La Porte RX–Grass Flat Project
On the Feather River Ranger District, operations were expected to resume today on the La Porte RX–Grass Flat Project on the north side of Little Grass Valley Reservoir. Approximately 238 acres are planned for treatment.
Ignitions were expected to start today and may continue through Saturday if the area remains within prescription.
Most of the units are located near Forest Road 22N57 between Black Rock and Horse Camp campgrounds. The trail along the lake between the campgrounds will be closed. Although roads remain open, the recreating public is asked to avoid the area, including the campgrounds. Wyandotte Campground and the recreation sites on the peninsula are still open through this weekend.

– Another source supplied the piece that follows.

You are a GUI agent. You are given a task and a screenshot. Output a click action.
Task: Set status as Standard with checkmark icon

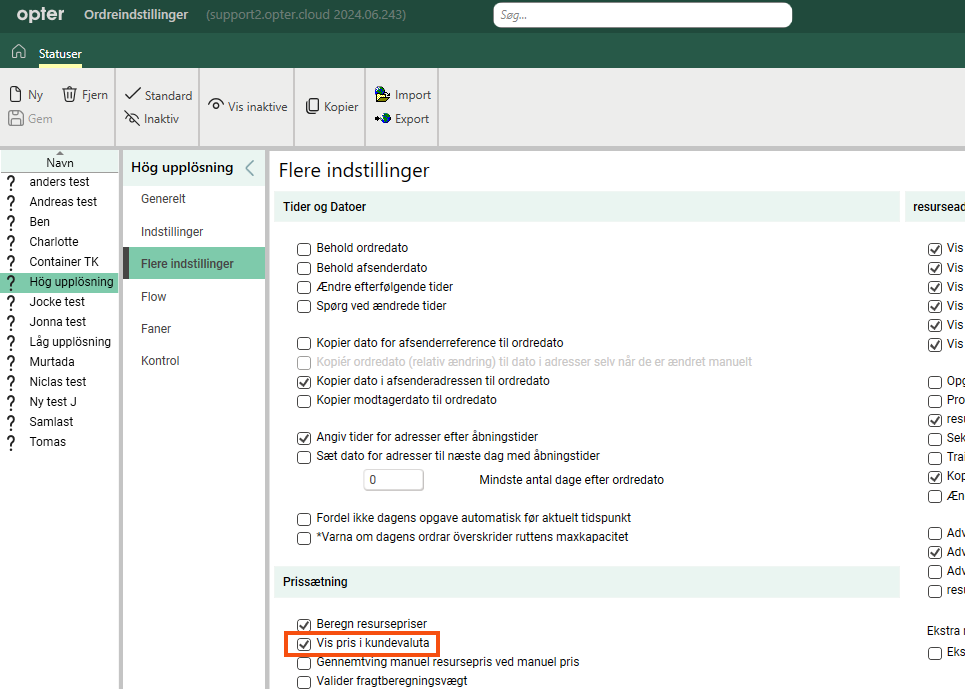133,95
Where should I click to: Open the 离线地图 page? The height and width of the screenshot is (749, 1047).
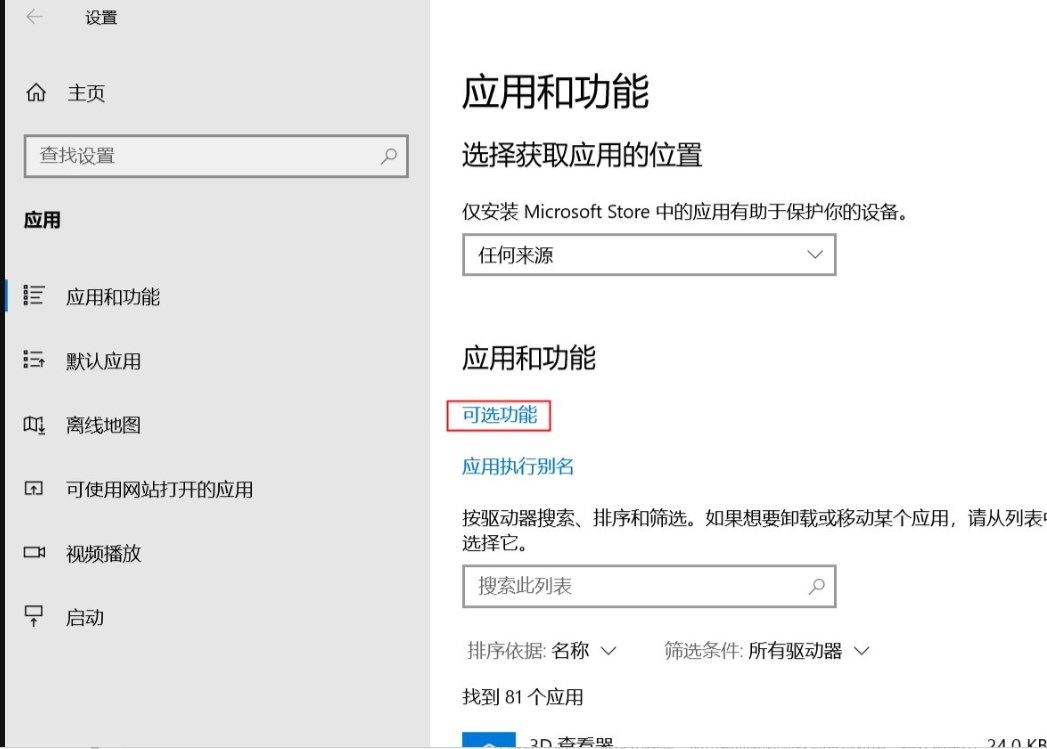click(x=103, y=425)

Area residents and visitors in the area should be prepared for increased firefighter traffic and smoke, said Schmidt. Visibility on roads in the project area may be reduced, especially early in the morning and late evening as smoke settles. Drivers in the area are directed to use caution.
Smoke is expected to be visible but not have significant long-term impacts to nearby communities, including La Porte and American House. Short-duration, minor smoke impacts are possible on neighboring forest roads.
Gold Lake Highway, Big Hill Project
On Oct. 11, firefighters on the Beckwourth Ranger District successfully completed 12 acres of pile burning near Elwell Lodge and Gold Lake Highway.
Schmidt reported that they are now preparing for possible prescribed burning operations on the Big Hill Project near the communities of Cromberg and Sloat, east of Quincy. Conditions permitting, ignitions may start Friday and go through Monday to treat approximately 300 acres.
Butterfly Valley Prescribed Burn Project
On the Mount Hough Ranger District, mop-up and patrol is continuing on the Butterfly Valley Prescribed Burn Project that occurred last weekend. Approximately 110 acres were successfully treated, with many of the units bordering private property. The project area received approximately three-quarters of an inch of rain, which has helped with mop-up and securing the prescribed burn units, said Schmidt.
If weather conditions become unfavorable, including increased or gusty winds in the area, burning will stop until conditions improve. Schmidt reiterated that firefighters will be monitoring conditions throughout operations.